Faith has not always been properly understood and human learning has not always been at its best, so apparent conflicts arise frequently. History is full of examples, including the church’s unfortunate condemnation of Galileo in the year 1616 for his sun‐centered, rather than earth‐centered, view of the universe. But 1616 is a long time ago, and the notion that faith and reason, or science and religion, exist in a state of perpetual warfare is a fundamental misrepresentation of the Catholic tradition. Most Catholic intellectuals believe that, over time, further reflection and better information will lead to coherence between faith and learning. No one made this case more strongly than the British Catholic theologian John Henry Newman (see Voices of World Christianity 2.1).
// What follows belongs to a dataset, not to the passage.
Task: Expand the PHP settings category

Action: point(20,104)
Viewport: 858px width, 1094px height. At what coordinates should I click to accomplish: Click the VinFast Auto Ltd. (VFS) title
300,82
Seasoned by a relatively high assessment of human intellect, the Catholic tradition has developed a style of theology that differs significantly from Orthodoxy. The Orthodox tradition, as explained in the previous chapter, has been apophatic in its theological orientation, often choosing to remain silent rather than to speak and take the risk of misrepresenting God or Christian truth. The Catholic tradition has taken almost the opposite approach. Though acknowledging that care must be exercised when using earthly images or ideas to describe God, the Catholic tradition says that using images and ideas is a necessary part of any robust articulation of Christian faith. Rather than remaining silent, Catholic theology is more likely to pile images and ideas on top of each other in its attempt to explore the depth of God’s being and relationship to the world.
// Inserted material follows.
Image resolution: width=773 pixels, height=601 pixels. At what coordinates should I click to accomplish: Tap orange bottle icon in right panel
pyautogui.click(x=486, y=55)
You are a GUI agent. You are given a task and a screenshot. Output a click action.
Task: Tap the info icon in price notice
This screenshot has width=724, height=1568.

The Catholic tradition insists, however, that these earthly images and ideas must be understood analogically when applied to God. An analogy describes one thing as being similar to something else, but always in a limited way. Thus, for example, Catholics say that God created the world in something like the way an artist creates a work of art, but of course there are differences. God does not have literal hands like an artist, and Catholics believe that God made the world ex nihilo (“out of nothing”), which is something no artist can do. Every other analogy has similar limitations, but these limitations are not necessarily defects; they allow room for intellectual advance. For example, the Catholic Church ultimately came to accept the theory of evolution by pointing out the limitations in the analogy of God as creator. To affirm that the world has an origin and purpose outside itself – that it was created rather than simply existing – does not necessarily imply that Catholics can claim any special knowledge about the details of how the world scientifically came to be. This kind of analogical thinking has allowed the Catholic tradition to develop and affirm many diverse insights regarding both God and the world.